A total of 63 million new Ordinary Shares in Total Produce (the
"Placing Shares") have been placed by Goldman Sachs International
("Goldman Sachs") and J&E Davy ("Davy") at a price of EUR2.30
per Placing Share (the "Placing Price"), raising gross proceeds of
approximately EUR145 million or $180 million (before expenses). The
Placing Shares represent approximately 19% of the Company's issued
ordinary share capital (excluding treasury shares) prior to the
Placing.
The Placing Shares will, when issued, be credited as fully paid
and will rank pari passu in all respects with the existing Ordinary
Shares (other than treasury shares which are non-voting and do not
qualify for dividends), including the right to receive all
dividends and other distributions declared, made or paid in respect
of the Ordinary Shares after the date of issue.

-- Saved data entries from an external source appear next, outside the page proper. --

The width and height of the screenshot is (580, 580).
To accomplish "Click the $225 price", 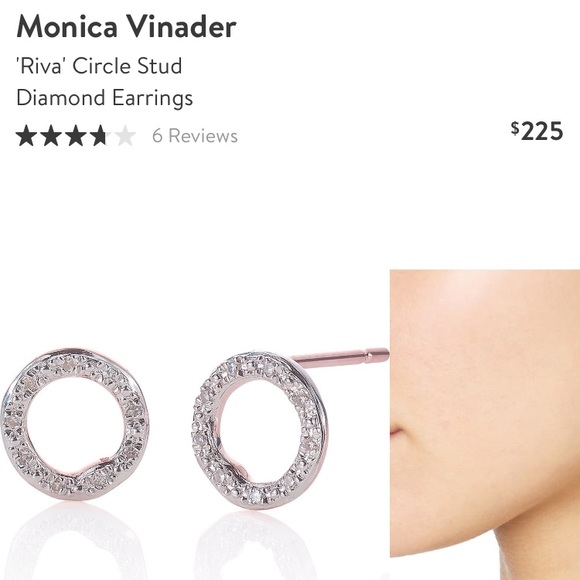I will [x=537, y=131].
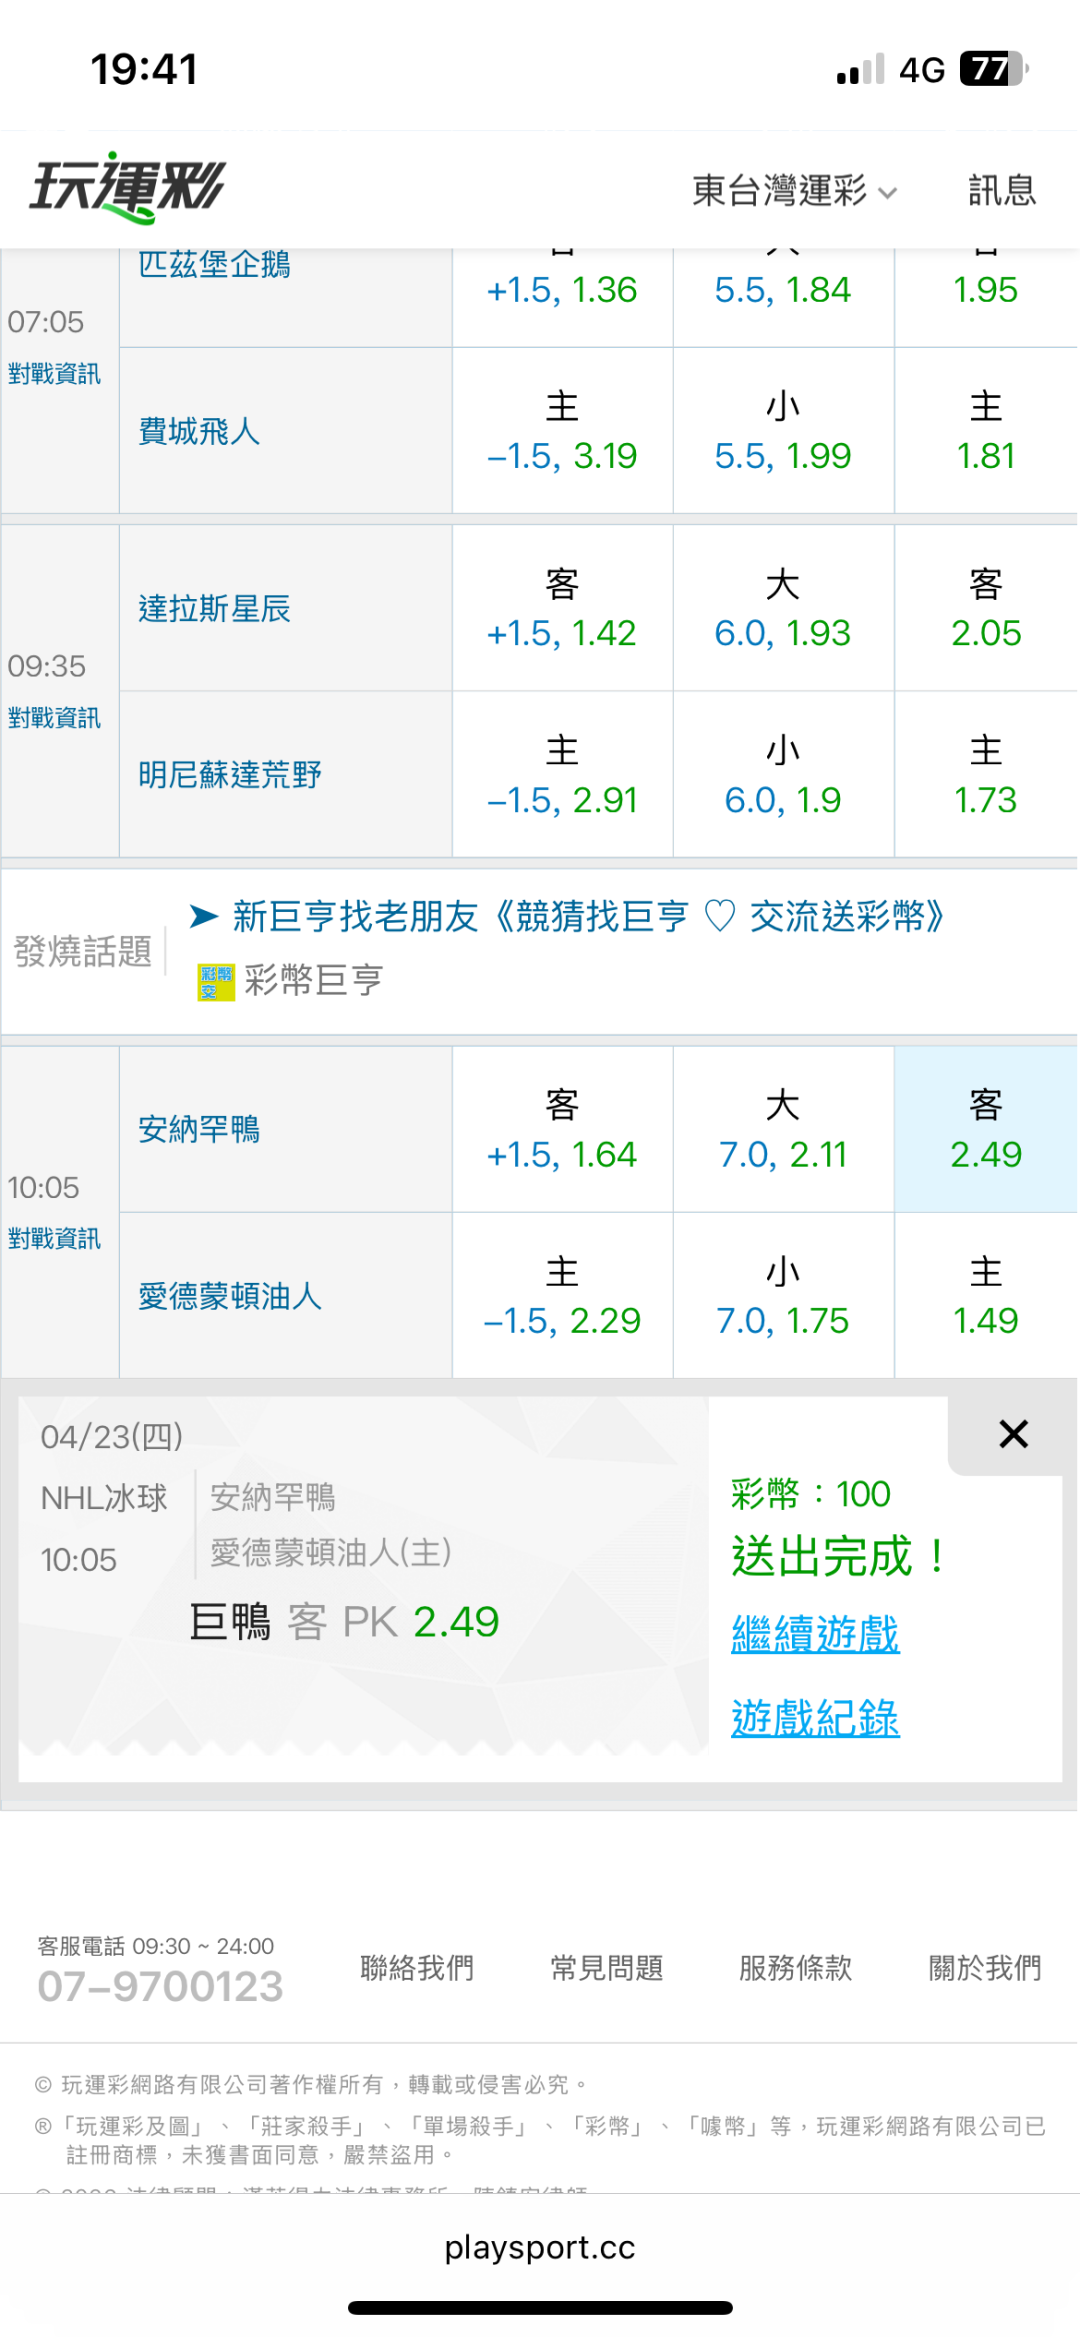Open the 新巨亨找老朋友 hot topic

coord(587,916)
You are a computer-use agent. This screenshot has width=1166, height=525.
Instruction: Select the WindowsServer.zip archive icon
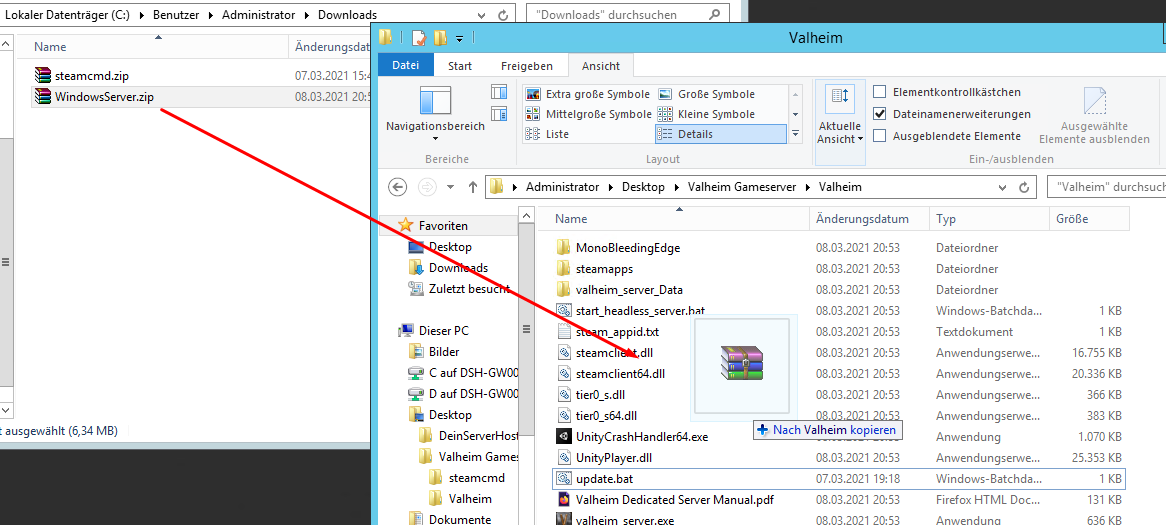click(42, 97)
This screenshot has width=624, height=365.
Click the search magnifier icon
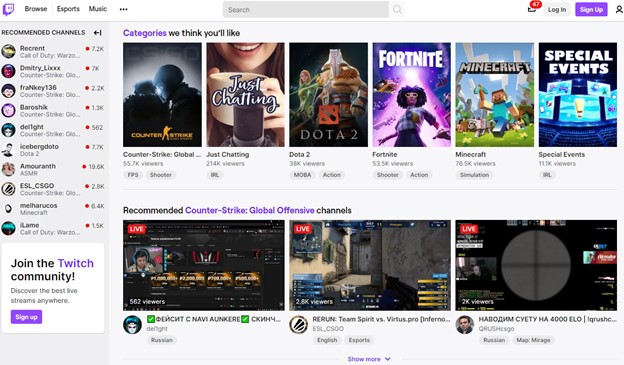[397, 10]
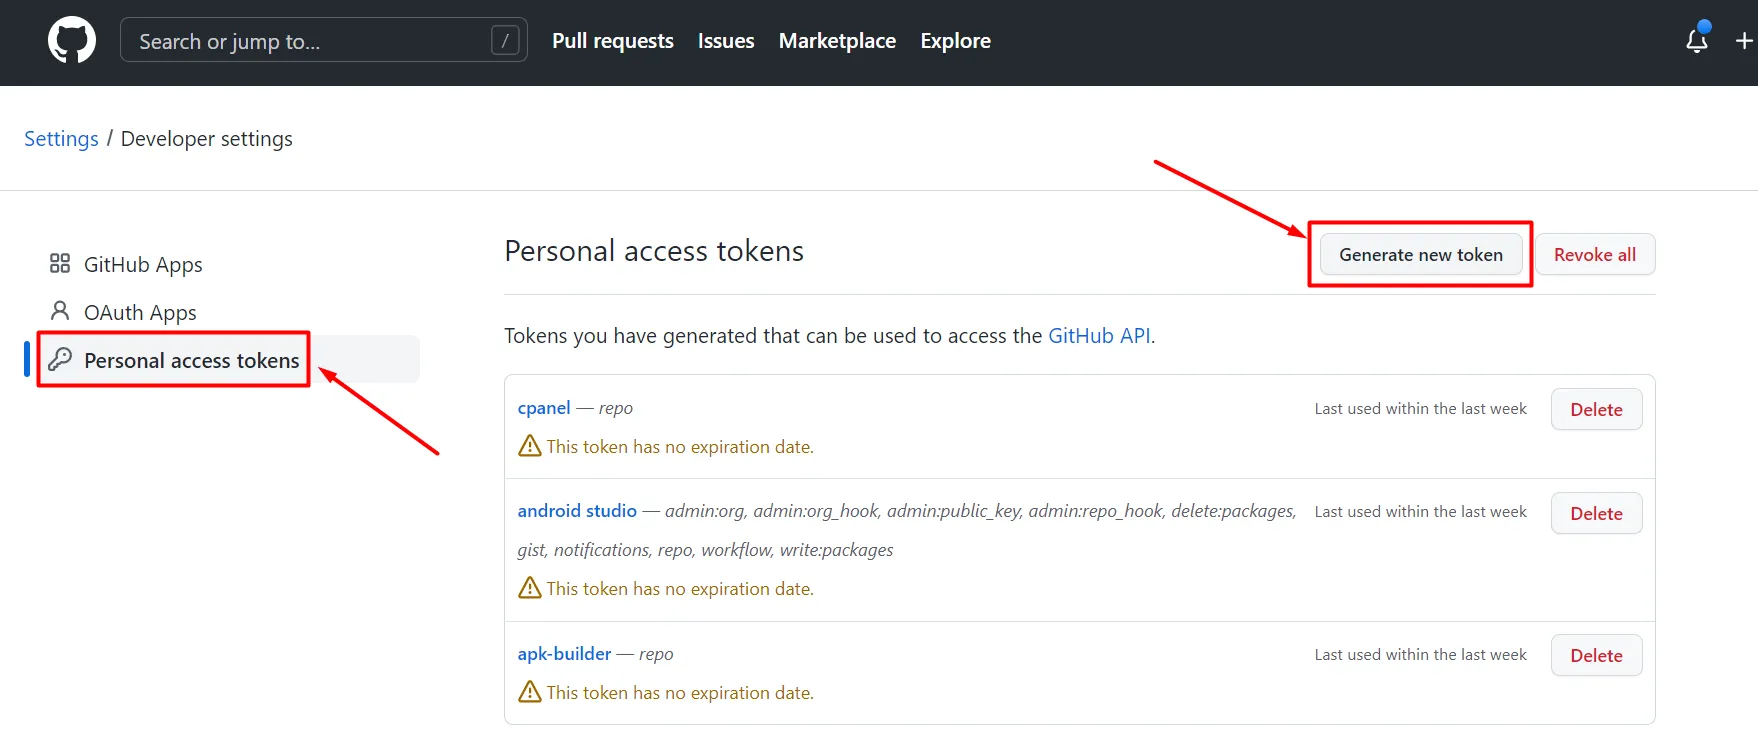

Applications have been made to the Irish Stock Exchange and to
the London Stock Exchange for the Placing Shares to be admitted to
trading on ESM and AIM respectively ("Admission"). It is expected
that settlement of the Placing Shares will occur, Admission will
become effective and that dealings will commence in the Placing
Shares at 8.00 a.m. on 5 February 2018. The Placing is conditional,
among other things, upon Admission becoming effective and the
placing agreement between the Company, Goldman Sachs and Davy (the
"Placing Agreement") not being terminated in accordance with its
terms.
Following Admission, the total number of shares in issue in the
Company will be 387,829,462 (excluding 22,000,000 treasury
shares).
Balkan Investment Unlimited Company, which together with related
parties (including Arnsberg Investment Unlimited Company) (together
"Balkan") is the largest shareholder in the Company, is a related
party of the Company for the purposes of the AIM Rules and ESM
Rules by virtue of its status as a substantial shareholder of the
Company. Balkan has subscribed for approximately EUR27 million in
the Placing at the Placing Price. The Independent Directors
(excluding Carl McCann who is considered an Associate of Balkan
under the AIM Rules and the ESM Rules) of Total Produce consider,
having consulted with Davy, the Company's Nominated Adviser and ESM
Adviser, that the terms of the placing with Balkan are fair and
reasonable insofar as the Company's shareholders are concerned.
Goldman Sachs International ("Goldman Sachs") and J&E Davy
("Davy") are acting as Joint Bookrunners in respect of the Placing.
Coöperatieve Rabobank U.A. ("Rabobank" or the "Co-Lead Manager") is
acting as Co-Lead Manager in respect of the Placing.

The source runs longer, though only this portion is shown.